* [Material]:
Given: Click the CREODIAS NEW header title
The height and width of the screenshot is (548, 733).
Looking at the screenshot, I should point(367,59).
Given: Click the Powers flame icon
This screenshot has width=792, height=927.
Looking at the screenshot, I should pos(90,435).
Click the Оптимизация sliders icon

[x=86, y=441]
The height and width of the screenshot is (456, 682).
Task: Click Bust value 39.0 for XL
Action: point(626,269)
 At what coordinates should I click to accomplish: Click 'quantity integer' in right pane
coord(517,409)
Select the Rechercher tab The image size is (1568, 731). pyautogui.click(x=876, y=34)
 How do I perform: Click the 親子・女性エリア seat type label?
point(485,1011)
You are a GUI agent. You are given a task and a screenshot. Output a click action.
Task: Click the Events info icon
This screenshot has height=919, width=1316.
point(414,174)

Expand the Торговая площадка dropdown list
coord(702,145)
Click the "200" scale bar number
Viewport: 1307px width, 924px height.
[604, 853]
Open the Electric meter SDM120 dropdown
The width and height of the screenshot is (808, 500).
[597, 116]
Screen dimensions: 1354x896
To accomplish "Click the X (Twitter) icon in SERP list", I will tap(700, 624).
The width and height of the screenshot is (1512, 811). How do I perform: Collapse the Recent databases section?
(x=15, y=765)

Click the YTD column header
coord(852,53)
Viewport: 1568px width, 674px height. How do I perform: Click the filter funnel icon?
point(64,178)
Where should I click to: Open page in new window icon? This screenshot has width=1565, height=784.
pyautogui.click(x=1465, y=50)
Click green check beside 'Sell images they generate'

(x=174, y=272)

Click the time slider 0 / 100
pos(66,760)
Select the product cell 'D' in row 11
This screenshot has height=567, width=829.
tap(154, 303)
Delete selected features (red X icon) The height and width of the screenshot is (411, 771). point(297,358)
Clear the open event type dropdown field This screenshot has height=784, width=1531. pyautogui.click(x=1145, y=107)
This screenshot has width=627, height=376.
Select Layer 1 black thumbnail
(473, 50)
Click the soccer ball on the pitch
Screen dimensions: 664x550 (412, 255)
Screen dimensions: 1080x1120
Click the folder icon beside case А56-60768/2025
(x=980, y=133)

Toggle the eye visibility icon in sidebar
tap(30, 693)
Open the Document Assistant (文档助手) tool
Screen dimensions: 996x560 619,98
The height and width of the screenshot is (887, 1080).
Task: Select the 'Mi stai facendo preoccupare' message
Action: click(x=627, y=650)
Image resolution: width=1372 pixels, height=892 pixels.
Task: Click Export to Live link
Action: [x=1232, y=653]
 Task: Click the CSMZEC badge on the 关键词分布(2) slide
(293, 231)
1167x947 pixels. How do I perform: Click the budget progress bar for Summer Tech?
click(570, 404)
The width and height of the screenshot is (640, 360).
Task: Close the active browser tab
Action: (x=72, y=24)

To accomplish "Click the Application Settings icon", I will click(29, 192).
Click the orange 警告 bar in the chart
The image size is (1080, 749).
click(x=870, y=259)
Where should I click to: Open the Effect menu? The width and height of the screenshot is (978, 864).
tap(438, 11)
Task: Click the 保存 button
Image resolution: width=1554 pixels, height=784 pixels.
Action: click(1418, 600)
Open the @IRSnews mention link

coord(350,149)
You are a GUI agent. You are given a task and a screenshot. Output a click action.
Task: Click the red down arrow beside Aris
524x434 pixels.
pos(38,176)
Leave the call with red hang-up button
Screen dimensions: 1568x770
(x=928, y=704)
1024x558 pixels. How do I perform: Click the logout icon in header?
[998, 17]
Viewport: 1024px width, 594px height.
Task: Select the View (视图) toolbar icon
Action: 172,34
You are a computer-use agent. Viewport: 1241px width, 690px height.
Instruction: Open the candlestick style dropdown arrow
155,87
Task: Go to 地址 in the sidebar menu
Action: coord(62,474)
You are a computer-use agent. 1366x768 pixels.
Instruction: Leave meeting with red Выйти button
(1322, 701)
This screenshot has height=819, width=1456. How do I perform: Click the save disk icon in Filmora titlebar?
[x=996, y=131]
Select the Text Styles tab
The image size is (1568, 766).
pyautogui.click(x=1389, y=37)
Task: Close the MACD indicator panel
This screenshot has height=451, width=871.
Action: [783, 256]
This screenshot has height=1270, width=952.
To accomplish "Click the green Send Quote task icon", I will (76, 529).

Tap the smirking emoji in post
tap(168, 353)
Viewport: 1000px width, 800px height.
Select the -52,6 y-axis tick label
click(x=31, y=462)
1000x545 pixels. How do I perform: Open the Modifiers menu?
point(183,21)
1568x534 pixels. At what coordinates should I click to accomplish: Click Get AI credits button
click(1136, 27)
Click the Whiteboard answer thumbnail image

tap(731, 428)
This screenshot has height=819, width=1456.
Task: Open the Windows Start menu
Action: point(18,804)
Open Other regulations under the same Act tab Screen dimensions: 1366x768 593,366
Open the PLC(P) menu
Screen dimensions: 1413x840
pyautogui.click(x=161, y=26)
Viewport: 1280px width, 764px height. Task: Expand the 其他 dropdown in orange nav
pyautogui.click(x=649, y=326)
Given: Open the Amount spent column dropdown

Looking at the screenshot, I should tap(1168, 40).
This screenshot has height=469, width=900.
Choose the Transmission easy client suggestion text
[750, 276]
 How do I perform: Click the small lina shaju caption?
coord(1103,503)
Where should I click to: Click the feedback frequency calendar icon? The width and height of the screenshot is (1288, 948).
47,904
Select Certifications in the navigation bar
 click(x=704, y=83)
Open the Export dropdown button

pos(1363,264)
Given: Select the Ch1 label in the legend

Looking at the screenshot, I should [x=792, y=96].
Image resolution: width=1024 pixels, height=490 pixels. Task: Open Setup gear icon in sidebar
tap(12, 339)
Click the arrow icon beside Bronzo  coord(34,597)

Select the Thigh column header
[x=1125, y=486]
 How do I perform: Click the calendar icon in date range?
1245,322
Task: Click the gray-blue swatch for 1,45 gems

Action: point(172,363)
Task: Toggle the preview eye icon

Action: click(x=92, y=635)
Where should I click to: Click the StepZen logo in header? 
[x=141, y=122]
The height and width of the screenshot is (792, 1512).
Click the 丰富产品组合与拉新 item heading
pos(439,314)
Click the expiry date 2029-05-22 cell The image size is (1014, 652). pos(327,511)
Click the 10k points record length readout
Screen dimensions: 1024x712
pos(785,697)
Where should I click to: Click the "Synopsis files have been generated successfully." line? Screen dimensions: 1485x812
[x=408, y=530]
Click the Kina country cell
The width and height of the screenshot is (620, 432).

* [Short problem]:
Reproduce all of the lines above, substituting "How can I perform" for every occurrence of "How do I perform" and leaving everything else unchanged.

* [Task answer]:
Given: Click the CREODIAS NEW header title
The height and width of the screenshot is (548, 733).
Looking at the screenshot, I should point(367,59).
Given: Click the Powers flame icon
This screenshot has width=792, height=927.
Looking at the screenshot, I should pos(90,435).
Click the Оптимизация sliders icon

[x=86, y=441]
The height and width of the screenshot is (456, 682).
Task: Click Bust value 39.0 for XL
Action: point(626,269)
 At what coordinates should I click to accomplish: Click 'quantity integer' in right pane
coord(517,409)
Select the Rechercher tab The image size is (1568, 731). pyautogui.click(x=876, y=34)
 How can I perform: Click the 親子・女性エリア seat type label?
point(485,1011)
You are a GUI agent. You are given a task and a screenshot. Output a click action.
Task: Click the Events info icon
This screenshot has height=919, width=1316.
point(414,174)

Expand the Торговая площадка dropdown list
coord(702,145)
Click the "200" scale bar number
Viewport: 1307px width, 924px height.
[604, 853]
Open the Electric meter SDM120 dropdown
The width and height of the screenshot is (808, 500).
[597, 116]
Screen dimensions: 1354x896
To accomplish "Click the X (Twitter) icon in SERP list", I will tap(700, 624).
The width and height of the screenshot is (1512, 811). How can I perform: Collapse the Recent databases section?
(x=15, y=765)

Click the YTD column header
coord(852,53)
Viewport: 1568px width, 674px height. How can I perform: Click the filter funnel icon?
point(64,178)
Where should I click to: Open page in new window icon? This screenshot has width=1565, height=784.
pyautogui.click(x=1465, y=50)
Click green check beside 'Sell images they generate'

(x=174, y=272)

Click the time slider 0 / 100
pos(66,760)
Select the product cell 'D' in row 11
This screenshot has height=567, width=829.
tap(154, 303)
Delete selected features (red X icon) The height and width of the screenshot is (411, 771). point(297,358)
Clear the open event type dropdown field This screenshot has height=784, width=1531. pyautogui.click(x=1145, y=107)
This screenshot has width=627, height=376.
Select Layer 1 black thumbnail
(473, 50)
Click the soccer ball on the pitch
Screen dimensions: 664x550 (412, 255)
Screen dimensions: 1080x1120
Click the folder icon beside case А56-60768/2025
(x=980, y=133)

Toggle the eye visibility icon in sidebar
tap(30, 693)
Open the Document Assistant (文档助手) tool
Screen dimensions: 996x560 619,98
The height and width of the screenshot is (887, 1080).
Task: Select the 'Mi stai facendo preoccupare' message
Action: click(x=627, y=650)
Image resolution: width=1372 pixels, height=892 pixels.
Task: Click Export to Live link
Action: [x=1232, y=653]
 Task: Click the CSMZEC badge on the 关键词分布(2) slide
(293, 231)
1167x947 pixels. How can I perform: Click the budget progress bar for Summer Tech?
click(570, 404)
The width and height of the screenshot is (640, 360).
Task: Close the active browser tab
Action: (x=72, y=24)

To accomplish "Click the Application Settings icon", I will click(29, 192).
Click the orange 警告 bar in the chart
The image size is (1080, 749).
click(x=870, y=259)
Where should I click to: Open the Effect menu? The width and height of the screenshot is (978, 864).
tap(438, 11)
Task: Click the 保存 button
Image resolution: width=1554 pixels, height=784 pixels.
Action: click(1418, 600)
Open the @IRSnews mention link

coord(350,149)
You are a GUI agent. You are given a task and a screenshot. Output a click action.
Task: Click the red down arrow beside Aris
524x434 pixels.
pos(38,176)
Leave the call with red hang-up button
Screen dimensions: 1568x770
(x=928, y=704)
1024x558 pixels. How can I perform: Click the logout icon in header?
[998, 17]
Viewport: 1024px width, 594px height.
Task: Select the View (视图) toolbar icon
Action: 172,34
You are a computer-use agent. Viewport: 1241px width, 690px height.
Instruction: Open the candlestick style dropdown arrow
155,87
Task: Go to 地址 in the sidebar menu
Action: coord(62,474)
You are a computer-use agent. 1366x768 pixels.
Instruction: Leave meeting with red Выйти button
(1322, 701)
This screenshot has height=819, width=1456. How can I perform: Click the save disk icon in Filmora titlebar?
[x=996, y=131]
Select the Text Styles tab
The image size is (1568, 766).
pyautogui.click(x=1389, y=37)
Task: Close the MACD indicator panel
This screenshot has height=451, width=871.
Action: [783, 256]
This screenshot has height=1270, width=952.
To accomplish "Click the green Send Quote task icon", I will (76, 529).

Tap the smirking emoji in post
tap(168, 353)
Viewport: 1000px width, 800px height.
Select the -52,6 y-axis tick label
click(x=31, y=462)
1000x545 pixels. How can I perform: Open the Modifiers menu?
point(183,21)
1568x534 pixels. At what coordinates should I click to accomplish: Click Get AI credits button
click(1136, 27)
Click the Whiteboard answer thumbnail image

tap(731, 428)
This screenshot has height=819, width=1456.
Task: Open the Windows Start menu
Action: point(18,804)
Open Other regulations under the same Act tab Screen dimensions: 1366x768 593,366
Open the PLC(P) menu
Screen dimensions: 1413x840
pyautogui.click(x=161, y=26)
Viewport: 1280px width, 764px height. Task: Expand the 其他 dropdown in orange nav
pyautogui.click(x=649, y=326)
Given: Open the Amount spent column dropdown

Looking at the screenshot, I should tap(1168, 40).
This screenshot has height=469, width=900.
Choose the Transmission easy client suggestion text
[750, 276]
 How can I perform: Click the small lina shaju caption?
coord(1103,503)
Where should I click to: Click the feedback frequency calendar icon? The width and height of the screenshot is (1288, 948).
47,904
Select Certifications in the navigation bar
 click(x=704, y=83)
Open the Export dropdown button

pos(1363,264)
Given: Select the Ch1 label in the legend

Looking at the screenshot, I should [x=792, y=96].
Image resolution: width=1024 pixels, height=490 pixels. Task: Open Setup gear icon in sidebar
tap(12, 339)
Click the arrow icon beside Bronzo  coord(34,597)

Select the Thigh column header
[x=1125, y=486]
 How can I perform: Click the calendar icon in date range?
1245,322
Task: Click the gray-blue swatch for 1,45 gems

Action: point(172,363)
Task: Toggle the preview eye icon

Action: click(x=92, y=635)
Where should I click to: Click the StepZen logo in header? 
[x=141, y=122]
The height and width of the screenshot is (792, 1512).
Click the 丰富产品组合与拉新 item heading
pos(439,314)
Click the expiry date 2029-05-22 cell The image size is (1014, 652). pos(327,511)
Click the 10k points record length readout
Screen dimensions: 1024x712
pos(785,697)
Where should I click to: Click the "Synopsis files have been generated successfully." line? Screen dimensions: 1485x812
[x=408, y=530]
Click the Kina country cell
The width and height of the screenshot is (620, 432).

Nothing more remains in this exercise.